*Ausgangstext*.
:::::
Woran kann das liegen, außer dass es eine andere Sorte ist, weil man sich bei Baumarktpflanzen nie sicher sein kann, ob es auch das ist was man kauft?
Kann das auch mit der Nährstoffversorgung zusammenhängen?
Wie ist das bei Callas? Je mehr man sie düngt umso kräftiger sind evtl. die Farben??? Oder woran könnte es noch liegen?


----------



## Epalzeorhynchos (8. Mai 2008)

*AW: Zantedeschia -  Calla*

Hi.

So, die nächsten beiden blühen! ABER, die ich als rote gekauft habe ist eine stink normale gelbe, die man an jeder Ecke bekommt. Das kotzt mich jetzt echt an!  Sowas darf doch nicht sein! Naja, Baumarktpflanzen. 

Da werd ich heut gleich noch mal im Obi vorbeischauen und Beschwerde einreichen! Kann man dagegen was machen?

Einzig die 'Mango' scheint eine zu sein. Zumindest ist die weitestgehend orange.


----------



## Annett (8. Mai 2008)

*AW: Zantedeschia -  Calla*

Hallo Mirko,

spar Dir lieber Dein Geld aufs Jahr zusammen und kauf bei einem renommierten Versandhändler, so es denn einen für Callas gibt.

Ich denke, am Ende fährst Du damit günstiger. Trotz der Blütenfarbe kannst Du Dir beim Baumarkt einfach nicht sicher sein, obs 100%ig die richtige Sorte ist. :? Das gilt nicht nur für Callas. Leider!

Kannst ja mal ne Reklamation versuchen - schließlich hättest Du nur eine Calla der gleichen Blütenfarbe bekauft und nicht mehrere. Vielleicht hast Du Glück.


----------



## Epalzeorhynchos (8. Mai 2008)

*AW: Zantedeschia -  Calla*

Hi Annett.

Soo, im Obi gewesen, reklamiert und Geld wiederbekommen! Also waren die Callas umsonst! 




> spar Dir lieber Dein Geld aufs Jahr zusammen und kauf bei einem renommierten Versandhändler, so es denn einen für Callas gibt.


 Tja, da suche ich ebend noch einen. Bis jetzt habe ich noch keinen gefunden. 
Kennt vielleicht jemand einen?


----------



## StefanB (15. Mai 2008)

*AW: Zantedeschia -  Calla*

Moinsen,

habe meine nach zwei Jahren Trocknheit wieder eingepflanzt.

Sie treibt zur Zeit kräftig Blätter. Werde Sie die Tage an die Sonne gewöhnen und nochmal größer topfen, dann müssten sich auch bald Knospen zeigen.


Viele Grüße,

Stefan


----------
:::::
*Angezeigte Datensätze*.
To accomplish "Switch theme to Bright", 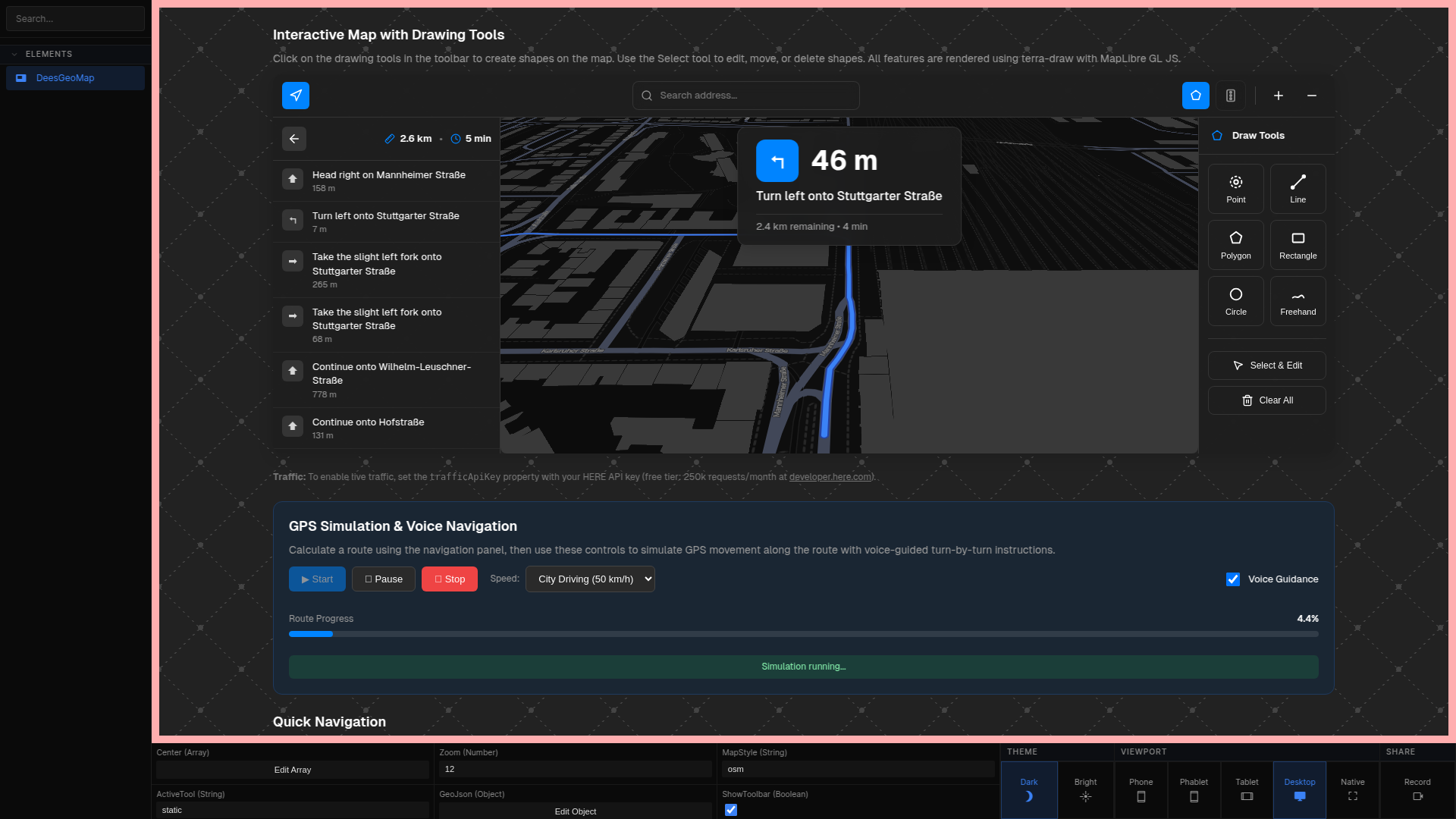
:::::
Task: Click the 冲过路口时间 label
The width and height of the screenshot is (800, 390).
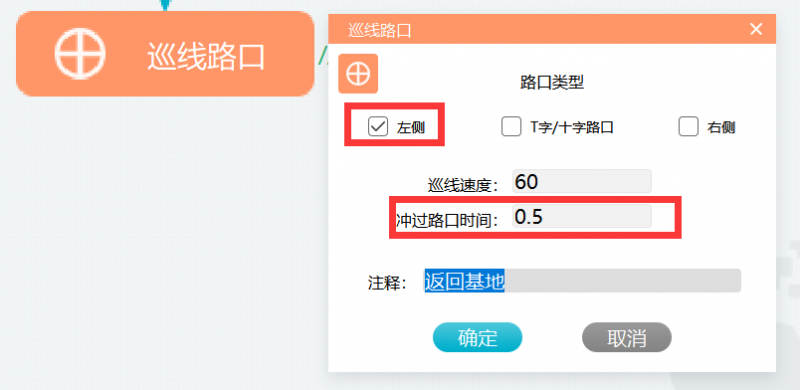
:::::
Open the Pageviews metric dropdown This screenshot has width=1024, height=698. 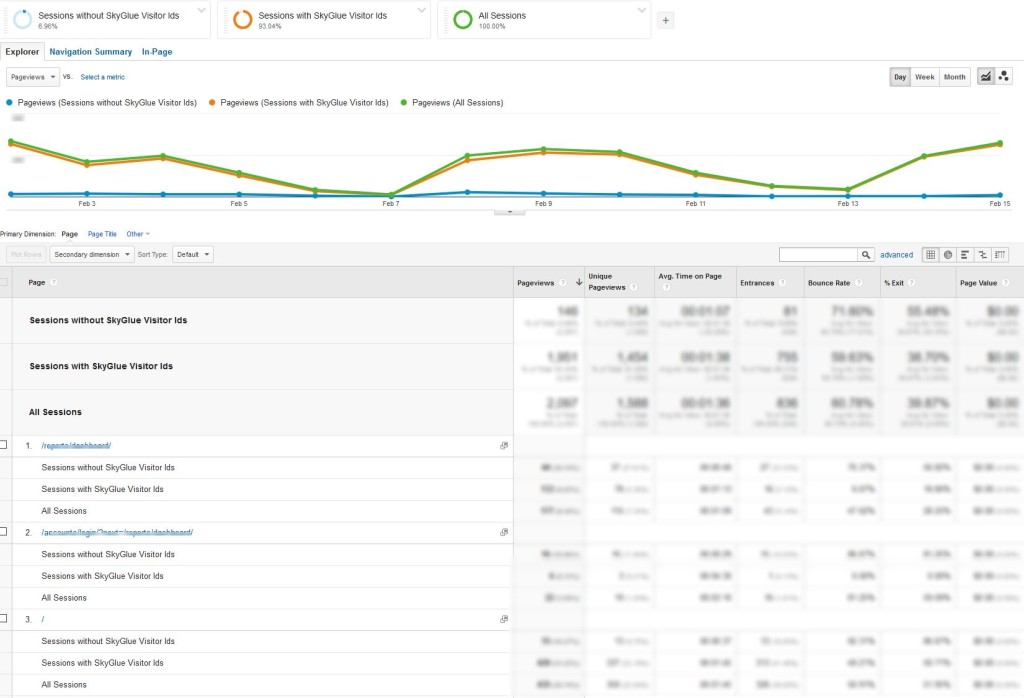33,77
:::::
*Aufgabenstellung*.
Beantworte anhand des Forenauszugs über Callas diese Fragen:
1. Welche Blütenfarbe hatte die Calla, die Epalzeorhynchos als rote gekauft hatte, tatsächlich?
2. Was ergab die Reklamation im Obi?
3. Nach wie vielen Jahren Trockenheit hat StefanB seine Calla wieder eingepflanzt?

*Vollständige Antwort*.
1. Die als rot gekaufte Calla blühte gelb.
2. Epalzeorhynchos bekam nach der Reklamation das Geld zurück.
3. StefanB hat seine Calla nach zwei Jahren Trockenheit wieder eingepflanzt.